For instance, Light Switch (1992–9) – a signature work – is but the apparition of a light switch projected in scale from a 35mm slide on the wall plane, at around the same height as a real light switch. The presence of the projector clues us in immediately. In Double Act (2006), we are reminded of David Lynch’s velvet-curtained room that featured in the Twin Peaks television series (1990–1). But here the projection of red curtain and stage retain an eerie and unalterable stillness. Of course, one’s instinct is to step onto the proscenium. But no photographs are allowed. Somewhere between a rueful smile and a startled sense of wonder, the viewer has to accept the rule of absence.
The exhibition also provided a salutary opportunity to see a reconfiguration of Things, first shown at the KW Institute for Contemporary Arts, Berlin, in 2009. Thirty austere white plinths with embedded speakers sequentially broadcast the word ‘things’ from 30 different pop songs. The irony here was razor-sharp: the repetition of the word ‘things’ pointed to its opposite: ‘non-things’.
Floyer calls her work self-reflexive and it is, in a way. But it is also, and in spite of its liminality, profoundly interactive. And as she devotedly directs the viewer with the subtlest manouevrings towards absence: the absence of a light switch, the absence of a subject, the absence of ‘things’ – she is really igniting a sense of presence and present tense revelation. She is a consummate poet of the unseen. Her readymades and their simulacra – the light switch, say, and the projection of a switch – reveal something about the unreality of the world, the abstraction behind the representation and vice-versa. If she champions Marcel Duchamp, she also champions Agnes Martin, so liminal and reductive are her constructive strategies.

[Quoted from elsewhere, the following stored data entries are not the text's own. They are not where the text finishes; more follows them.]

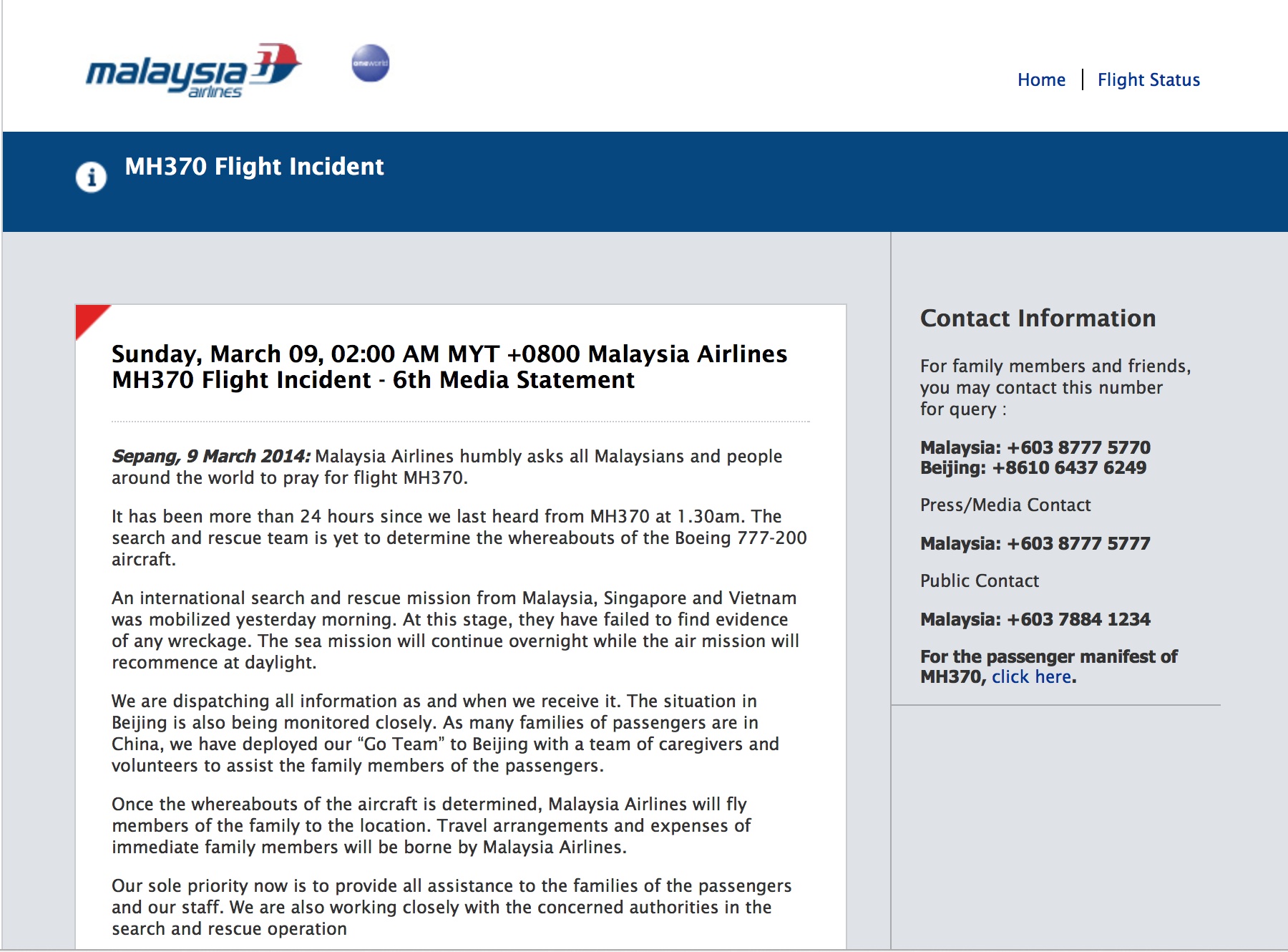Click the oneworld alliance globe logo
The width and height of the screenshot is (1288, 952).
point(371,63)
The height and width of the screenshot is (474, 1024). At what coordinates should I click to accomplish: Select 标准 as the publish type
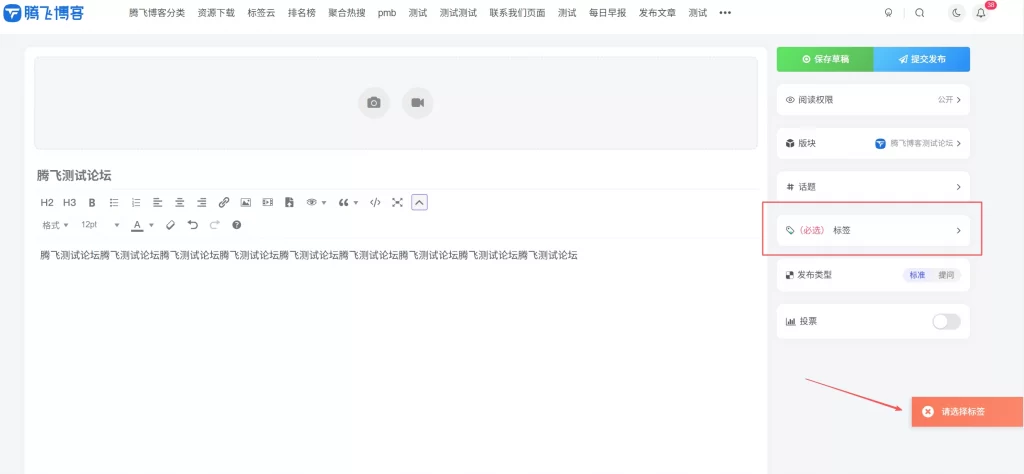tap(917, 275)
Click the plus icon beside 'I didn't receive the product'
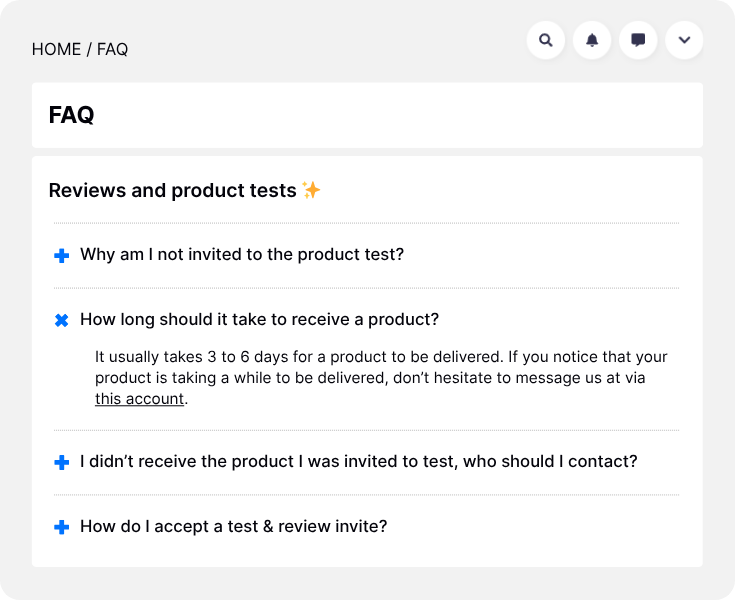 tap(61, 463)
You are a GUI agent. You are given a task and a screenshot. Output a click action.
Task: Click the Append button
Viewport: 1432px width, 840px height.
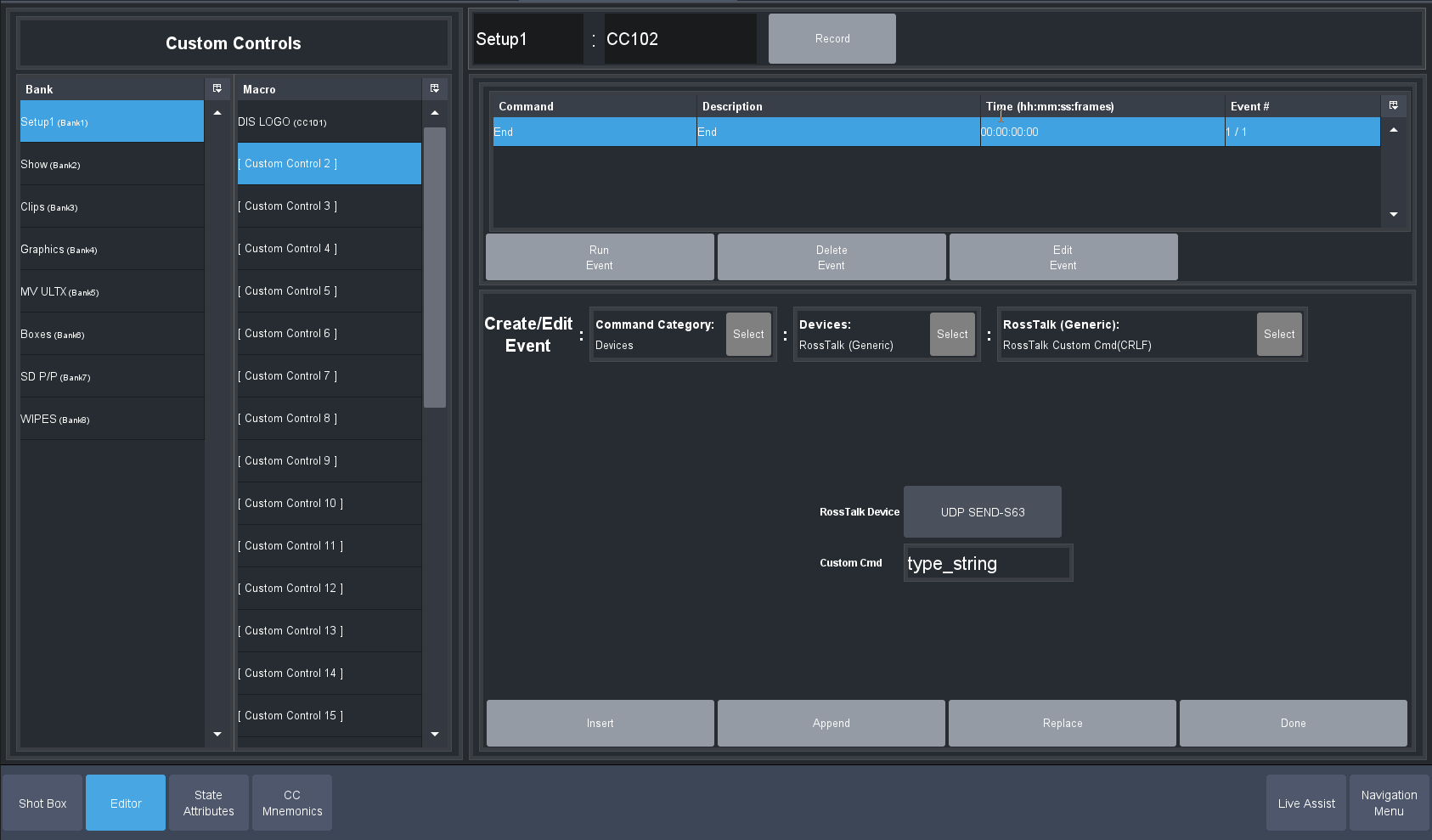(x=831, y=723)
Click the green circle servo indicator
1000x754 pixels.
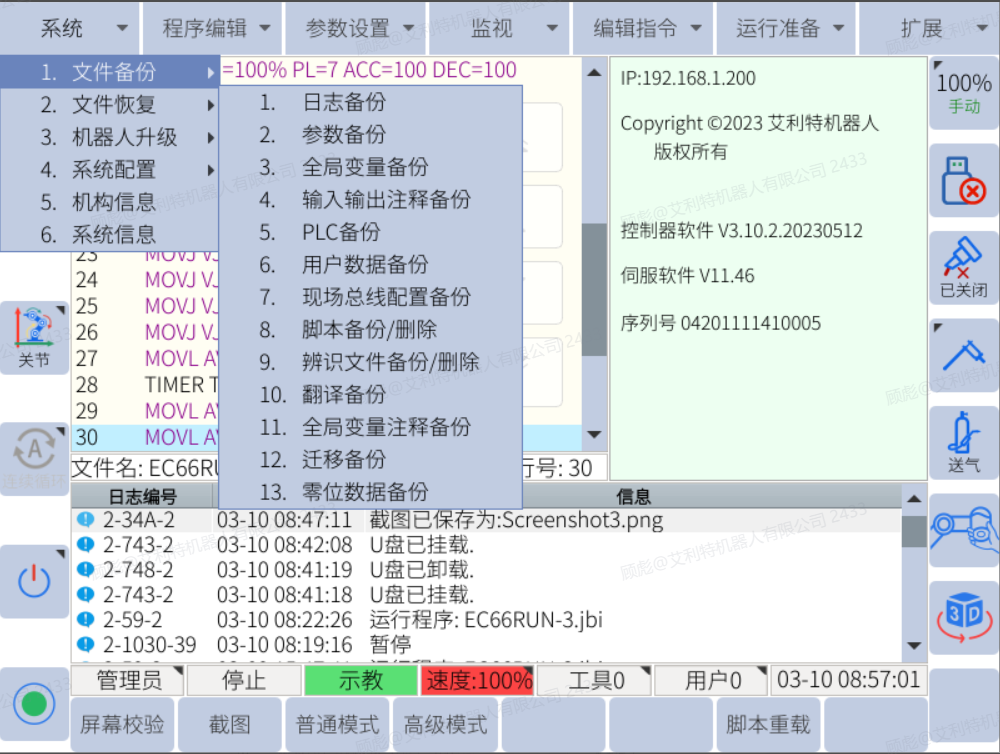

Floyer practices a rigorous conceptualism that nevertheless segues with the world of everyday life in startling ways. Her work is like a finger pointing towards absence, offering magico-circumstantial experiences and small explosive revelations that continue to touch us long after we have left the exhibition halls. If Floyer eschews hoopla in favour of slow learning, it is perhaps because she sees the ‘gaze’ as synonymous with experience itself. She sheds welcome light on the phenomenology of everyday life, and rather than making us self-conscious, she really makes us hyperconscious of the making of meaning, and the fact that we, her viewers, are not only fully and consciously complicit in that interior facture but in the process, well, as Tom Petty once wrote and sang: ‘Glad to be here, happy to be alive.’